• _What to do_: Switch "edit history" to "revision history" in the records starting at the line containing "I will pos(731,413)." and ending at the end of the records, and give those lines again with nothing else altered.

## BEGIN

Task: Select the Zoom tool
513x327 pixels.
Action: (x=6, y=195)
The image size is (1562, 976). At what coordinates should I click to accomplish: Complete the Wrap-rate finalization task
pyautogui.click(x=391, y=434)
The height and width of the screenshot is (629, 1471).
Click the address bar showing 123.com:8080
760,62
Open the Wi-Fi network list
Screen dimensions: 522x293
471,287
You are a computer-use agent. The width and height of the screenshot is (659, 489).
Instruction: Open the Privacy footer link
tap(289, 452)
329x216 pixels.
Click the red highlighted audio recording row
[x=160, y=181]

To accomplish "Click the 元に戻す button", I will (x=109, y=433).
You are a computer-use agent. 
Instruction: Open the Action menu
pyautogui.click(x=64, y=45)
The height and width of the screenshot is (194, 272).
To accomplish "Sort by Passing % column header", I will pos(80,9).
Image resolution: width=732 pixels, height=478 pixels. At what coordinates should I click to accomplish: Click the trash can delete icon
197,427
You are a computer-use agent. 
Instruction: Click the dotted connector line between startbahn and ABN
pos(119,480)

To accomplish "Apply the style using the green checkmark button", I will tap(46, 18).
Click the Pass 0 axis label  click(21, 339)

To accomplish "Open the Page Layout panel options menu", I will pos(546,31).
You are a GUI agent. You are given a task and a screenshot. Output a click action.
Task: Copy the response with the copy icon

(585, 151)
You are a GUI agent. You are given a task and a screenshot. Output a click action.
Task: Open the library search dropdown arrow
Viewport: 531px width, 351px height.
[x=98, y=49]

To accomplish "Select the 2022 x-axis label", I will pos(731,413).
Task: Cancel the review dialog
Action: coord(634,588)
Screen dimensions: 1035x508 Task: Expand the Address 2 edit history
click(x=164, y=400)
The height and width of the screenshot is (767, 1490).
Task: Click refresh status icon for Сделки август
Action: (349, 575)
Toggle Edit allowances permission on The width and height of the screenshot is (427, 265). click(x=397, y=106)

## END

• _The response_:
To accomplish "Select the 2022 x-axis label", I will pos(731,413).
Task: Cancel the review dialog
Action: coord(634,588)
Screen dimensions: 1035x508 Task: Expand the Address 2 revision history
click(x=164, y=400)
The height and width of the screenshot is (767, 1490).
Task: Click refresh status icon for Сделки август
Action: (349, 575)
Toggle Edit allowances permission on The width and height of the screenshot is (427, 265). click(x=397, y=106)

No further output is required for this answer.